Given that it's Leila's name on the finished record, does she feel that the songs have to say something about her as well as the person who wrote them? "For me, it's more a question of empathising with what they mean. But if a lyric is going really badly, I will put up a fight and say, 'I can't have this on my record, it's just too terrible'. So anyone who rhymes fire with desire is in trouble." But isn't that an actual lyric? She grimaces cheerfully: "I think there's probably a ton of those on my album."

Leila's devil-may-care demeanour towards the glamorous world she almost inhabits ("I want Steps to be made up of Clark Gable and Ava Gardner: then we'd have a show") has its roots in an upbringing perfectly calculated to inculcate a sense of perspective. Uprooted from her Persian home at the age of seven when the Iranian revolution forced her millionaire businessman father into exile, she had to adjust to living in a new country, and then, when his assets were confiscated, in unaccustomedly straitened circumstances.

"There's something magical about being foreign to where you're living," Leila smiles, "it gives you a head start that we're all aliens to each other."
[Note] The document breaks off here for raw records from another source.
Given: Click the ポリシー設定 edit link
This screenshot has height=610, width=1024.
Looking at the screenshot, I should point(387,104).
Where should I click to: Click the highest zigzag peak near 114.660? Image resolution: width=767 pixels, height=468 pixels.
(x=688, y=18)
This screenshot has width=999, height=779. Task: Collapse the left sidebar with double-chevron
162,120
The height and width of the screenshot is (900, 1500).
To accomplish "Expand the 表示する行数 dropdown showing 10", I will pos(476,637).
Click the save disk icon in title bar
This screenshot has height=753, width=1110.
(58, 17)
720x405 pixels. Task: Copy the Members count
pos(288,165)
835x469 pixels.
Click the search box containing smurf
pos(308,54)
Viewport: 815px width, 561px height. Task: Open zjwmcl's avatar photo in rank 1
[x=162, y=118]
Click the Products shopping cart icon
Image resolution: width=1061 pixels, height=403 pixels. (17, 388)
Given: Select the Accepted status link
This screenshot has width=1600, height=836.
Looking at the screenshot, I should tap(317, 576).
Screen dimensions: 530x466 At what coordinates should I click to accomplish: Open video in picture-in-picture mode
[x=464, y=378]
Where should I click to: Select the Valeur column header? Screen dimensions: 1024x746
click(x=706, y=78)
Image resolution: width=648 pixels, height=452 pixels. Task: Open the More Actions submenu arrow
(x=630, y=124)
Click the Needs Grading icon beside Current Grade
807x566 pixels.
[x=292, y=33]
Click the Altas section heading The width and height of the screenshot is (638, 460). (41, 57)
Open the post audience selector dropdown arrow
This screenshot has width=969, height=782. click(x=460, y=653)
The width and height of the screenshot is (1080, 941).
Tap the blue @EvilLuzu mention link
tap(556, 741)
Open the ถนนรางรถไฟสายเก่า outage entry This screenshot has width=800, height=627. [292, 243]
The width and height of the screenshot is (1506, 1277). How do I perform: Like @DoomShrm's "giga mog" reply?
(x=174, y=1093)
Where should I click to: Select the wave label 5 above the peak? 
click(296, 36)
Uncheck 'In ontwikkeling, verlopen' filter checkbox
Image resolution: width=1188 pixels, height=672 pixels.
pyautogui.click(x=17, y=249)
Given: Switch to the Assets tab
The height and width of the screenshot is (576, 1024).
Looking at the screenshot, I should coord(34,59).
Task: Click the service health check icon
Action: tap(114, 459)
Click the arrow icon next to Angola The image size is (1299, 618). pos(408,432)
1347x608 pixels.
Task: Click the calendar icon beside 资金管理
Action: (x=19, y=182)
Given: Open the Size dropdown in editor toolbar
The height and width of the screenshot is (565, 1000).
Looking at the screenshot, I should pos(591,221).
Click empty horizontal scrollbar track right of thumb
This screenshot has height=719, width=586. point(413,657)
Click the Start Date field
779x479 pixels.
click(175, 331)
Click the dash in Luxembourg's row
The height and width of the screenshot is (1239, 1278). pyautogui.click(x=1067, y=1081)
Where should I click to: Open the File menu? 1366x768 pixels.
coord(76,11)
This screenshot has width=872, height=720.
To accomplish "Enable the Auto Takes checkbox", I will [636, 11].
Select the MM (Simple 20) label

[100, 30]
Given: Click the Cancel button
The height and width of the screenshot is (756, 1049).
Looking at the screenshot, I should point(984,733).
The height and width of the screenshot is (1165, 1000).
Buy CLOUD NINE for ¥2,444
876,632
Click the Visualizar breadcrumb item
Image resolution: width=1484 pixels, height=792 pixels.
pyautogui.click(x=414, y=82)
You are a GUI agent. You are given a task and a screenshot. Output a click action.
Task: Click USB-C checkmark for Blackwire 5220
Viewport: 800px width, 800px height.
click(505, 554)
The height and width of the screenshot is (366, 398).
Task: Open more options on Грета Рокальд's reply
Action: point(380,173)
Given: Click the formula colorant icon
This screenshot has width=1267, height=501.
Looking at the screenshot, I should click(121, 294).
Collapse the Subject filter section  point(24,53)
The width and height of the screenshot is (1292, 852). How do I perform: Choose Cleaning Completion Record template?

"A lot of people ask me why there isn't more of an Iranian influence in my music," she continues, "first, I never want to use that kind of ethno thing as a cheap talking point, and second, because aesthetics should transcend where you come from, whether you're a girl or a boy, whether you're old or young. That, to me, is the magic of art: it's where all these things - natural life, the physical constraints of existence - don't matter any more. That's where the fun really starts."